Exploration of cluster assignment uncertainty for A) faecal calprotectin (FC) and B) CRP clusters. LCMM assigns individuals to the cluster with the highest estimated probability. For individuals assigned to a given cluster, bars show the average probability of cluster assignment to each possible cluster. Results are stratified according to follow-up length, defined as the time difference between diagnosis and the last available biomarker measurement (FC or CRP for A) and B), respectively). Clusters are ordered from lowest (FC1 and CRP1) to highest (FC8 and CRP8) cumulative inflammatory burden, with adjacent clusters coloured sequentially in the plots for FC (black to yellow) and CRP (blue to yellow).
Comparison of FC and CRP clustering
Overall, all FC clusters were well represented amongst the 808 subjects included in both analyses (overlap cohort), but CRP8 was underrepresented (∼27% of CRP8 was in the overlap cohort vs ∼46% elsewhere; Figure S26). When comparing FC and CRP clustering in the overlap cohort, there was little agreement (Figure 6 (A)). Whilst most subjects in FC1 (71.6%) were also in CRP1 or CRP2, this relationship was not mirrored as 81.2% of subjects in the latter two clusters were assigned to substantially different FC clusters. However, CRP8 did overlap with elevated FC as the vast majority of subjects in this cluster (80.8%) were assigned to either FC7 or FC8. For the 451 CD subjects in the overlap cohort, largely similar patterns were observed (Figure 6 (B)). For the 276 UC subjects, a substantial proportion of FC7 (45.1%) were assigned to CRP1 (Figure 6 (C)), perhaps reflecting the characteristic where UC patients are less likely to mount an abnormal CRP response than CD patients21.

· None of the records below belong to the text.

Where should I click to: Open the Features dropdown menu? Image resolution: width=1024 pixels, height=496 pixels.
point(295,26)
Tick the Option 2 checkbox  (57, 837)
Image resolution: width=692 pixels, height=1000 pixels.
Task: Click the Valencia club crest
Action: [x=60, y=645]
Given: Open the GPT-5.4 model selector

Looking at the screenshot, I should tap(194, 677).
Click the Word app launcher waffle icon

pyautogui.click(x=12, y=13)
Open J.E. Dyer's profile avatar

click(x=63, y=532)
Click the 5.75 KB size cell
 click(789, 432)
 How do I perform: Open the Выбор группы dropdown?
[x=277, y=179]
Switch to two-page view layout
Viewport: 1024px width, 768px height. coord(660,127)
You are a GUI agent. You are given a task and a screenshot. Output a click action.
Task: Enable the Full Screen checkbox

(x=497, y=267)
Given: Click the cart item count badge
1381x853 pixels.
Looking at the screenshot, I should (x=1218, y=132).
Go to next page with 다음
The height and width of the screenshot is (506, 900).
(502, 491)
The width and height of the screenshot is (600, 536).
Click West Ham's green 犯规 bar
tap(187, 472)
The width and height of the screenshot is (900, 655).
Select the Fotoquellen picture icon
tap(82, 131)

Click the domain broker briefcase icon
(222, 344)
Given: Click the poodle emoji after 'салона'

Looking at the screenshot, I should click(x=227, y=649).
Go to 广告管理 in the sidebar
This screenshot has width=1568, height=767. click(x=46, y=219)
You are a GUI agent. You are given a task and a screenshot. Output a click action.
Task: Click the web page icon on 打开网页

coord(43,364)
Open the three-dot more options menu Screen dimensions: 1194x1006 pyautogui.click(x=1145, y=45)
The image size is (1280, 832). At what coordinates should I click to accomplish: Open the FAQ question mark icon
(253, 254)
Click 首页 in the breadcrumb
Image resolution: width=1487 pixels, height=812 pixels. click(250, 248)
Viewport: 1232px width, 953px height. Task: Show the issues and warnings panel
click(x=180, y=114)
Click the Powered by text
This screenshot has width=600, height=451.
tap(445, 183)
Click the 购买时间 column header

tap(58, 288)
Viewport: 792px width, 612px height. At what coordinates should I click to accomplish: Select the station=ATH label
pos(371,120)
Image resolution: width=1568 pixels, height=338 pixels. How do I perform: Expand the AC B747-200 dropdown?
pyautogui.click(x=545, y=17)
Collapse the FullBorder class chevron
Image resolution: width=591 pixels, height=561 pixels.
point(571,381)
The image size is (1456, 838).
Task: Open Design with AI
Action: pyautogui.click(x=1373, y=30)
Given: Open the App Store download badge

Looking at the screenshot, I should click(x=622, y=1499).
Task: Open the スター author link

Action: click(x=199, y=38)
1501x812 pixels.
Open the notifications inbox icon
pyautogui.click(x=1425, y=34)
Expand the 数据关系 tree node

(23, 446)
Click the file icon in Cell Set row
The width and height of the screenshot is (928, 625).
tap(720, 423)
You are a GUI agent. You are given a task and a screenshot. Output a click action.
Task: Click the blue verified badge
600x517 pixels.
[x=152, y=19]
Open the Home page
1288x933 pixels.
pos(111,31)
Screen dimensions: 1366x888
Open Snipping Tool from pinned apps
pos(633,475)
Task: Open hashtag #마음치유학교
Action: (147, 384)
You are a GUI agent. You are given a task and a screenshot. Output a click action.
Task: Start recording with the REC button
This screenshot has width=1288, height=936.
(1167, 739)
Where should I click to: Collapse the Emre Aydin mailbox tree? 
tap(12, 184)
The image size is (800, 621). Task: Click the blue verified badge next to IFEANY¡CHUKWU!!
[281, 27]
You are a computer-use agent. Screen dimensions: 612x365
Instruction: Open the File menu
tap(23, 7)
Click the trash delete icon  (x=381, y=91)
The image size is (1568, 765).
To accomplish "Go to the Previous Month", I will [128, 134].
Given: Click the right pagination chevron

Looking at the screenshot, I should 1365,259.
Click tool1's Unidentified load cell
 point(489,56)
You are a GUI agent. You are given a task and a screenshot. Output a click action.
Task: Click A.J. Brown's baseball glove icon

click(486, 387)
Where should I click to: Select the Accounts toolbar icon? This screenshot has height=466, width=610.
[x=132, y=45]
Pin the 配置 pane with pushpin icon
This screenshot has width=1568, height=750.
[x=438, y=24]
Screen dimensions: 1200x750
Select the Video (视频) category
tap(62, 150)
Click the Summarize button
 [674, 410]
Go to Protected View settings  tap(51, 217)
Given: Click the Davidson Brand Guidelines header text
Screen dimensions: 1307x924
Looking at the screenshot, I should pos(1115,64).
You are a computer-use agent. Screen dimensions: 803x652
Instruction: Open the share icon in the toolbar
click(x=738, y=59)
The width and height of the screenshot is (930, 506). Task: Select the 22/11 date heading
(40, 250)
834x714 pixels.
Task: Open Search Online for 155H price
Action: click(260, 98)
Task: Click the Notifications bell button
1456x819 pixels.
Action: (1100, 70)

Comparison between faecal calprotectin (FC) and processed CRP for models with chosen specification (three NCS) assuming eight clusters. Results are reported based on the overlap cohort, consisting of 808 subjects included in both the FC and CRP analysis. (A) all subjects; (B) Crohn’s disease; and (C) ulcerative colitis. Each segment denotes the size of the cluster whilst the alluvial segments connecting the nodes visualises the number of subjects shared between clusters.
Discussion
We have characterised IBD behaviour using long-term longitudinal trends of objective inflammatory markers routinely collected for clinical care. Our model has uncovered, in a large IBD cohort, eight clusters with distinct inflammatory profiles based on FC and CRP, respectively. Our data highlights the heterogeneity of the disease course, and present a novel approach for understanding real-world patterns of inflammatory activity in IBD patients. For the first time, we are capturing the dynamic nature of the disease in a more biologically nuanced way than traditional behaviour endpoints such as treatment escalation, surgery and “Montreal progression”. Moreover, this represents a marked shift from the traditional symptom-based behaviour profiles exemplified by the IBSEN cohorts over a decade ago.9,10
This study builds on our earlier proof-of-concept work, where we first demonstrated the feasibility of using long-term individualised profiles of FC to cluster IBD patients with CD.15 In our previous analysis we identified four distinct FC clusters: one cluster with persistently high FC (non-remitters) and three clusters with different downward longitudinal trends. Here, we expand upon this by considering a substantially larger IBD cohort (FC cohort, n=1036; CRP cohort, n=1838), with longer follow-up, not excluding patients based on indicators of disease severity, and also including patients with UC or IBDU. In addition, we modelled CRP. This has generated results with greater representativeness across IBD phenotypes, uncovering more granular structure with eight distinct FC clusters rather than four. Whilst the modelling suggested further partitioning of the FC data was possible (Figure S5, Figure S7 (A)), we selected the eight-cluster model as a parsimonious choice that captured the key inflammatory patterns (Figure 2). Notably, the CRP data also partitioned into eight distinct clusters. Together, the clusters broadly fall into four patterns of inflammatory behaviour mirroring those recognised by gastroenterologists managing IBD patients (i) rapid remitters (FC1 and CRP2), (ii) delayed remitters (FC3, FC7 and CRP5), (iii) relapsing-remitters (FC4-6 and CRP4 and CRP7), and (iv) non-remitters (FC8 and CRP6 and CRP8). These classifications provide new insights into the inflammatory course of IBD patients.
We observed broadly poor agreement between FC and CRP clusters, although there was overlap amongst those at the varying ends of the inflammatory spectrum with FC1 and FC2 correlating with CRP1 and CRP2 (rapid remitters with low cumulative inflammatory burden), and FC7 and FC8 correlating with CRP6-8 (non-remitters with high cumulative inflammatory burdens). Although, the lack of overlap between the two is not surprising. CRP is a marker of systemic inflammation, whilst FC is more specific for detecting inflammation at a mucosal level. Hence, why both biomarkers are complimentary when monitoring patients with IBD. Studies have also shown that a proportion of IBD patients will have lower CRP values at diagnosis,22 as is seen in CRP1 which is significantly enriched for UC cases.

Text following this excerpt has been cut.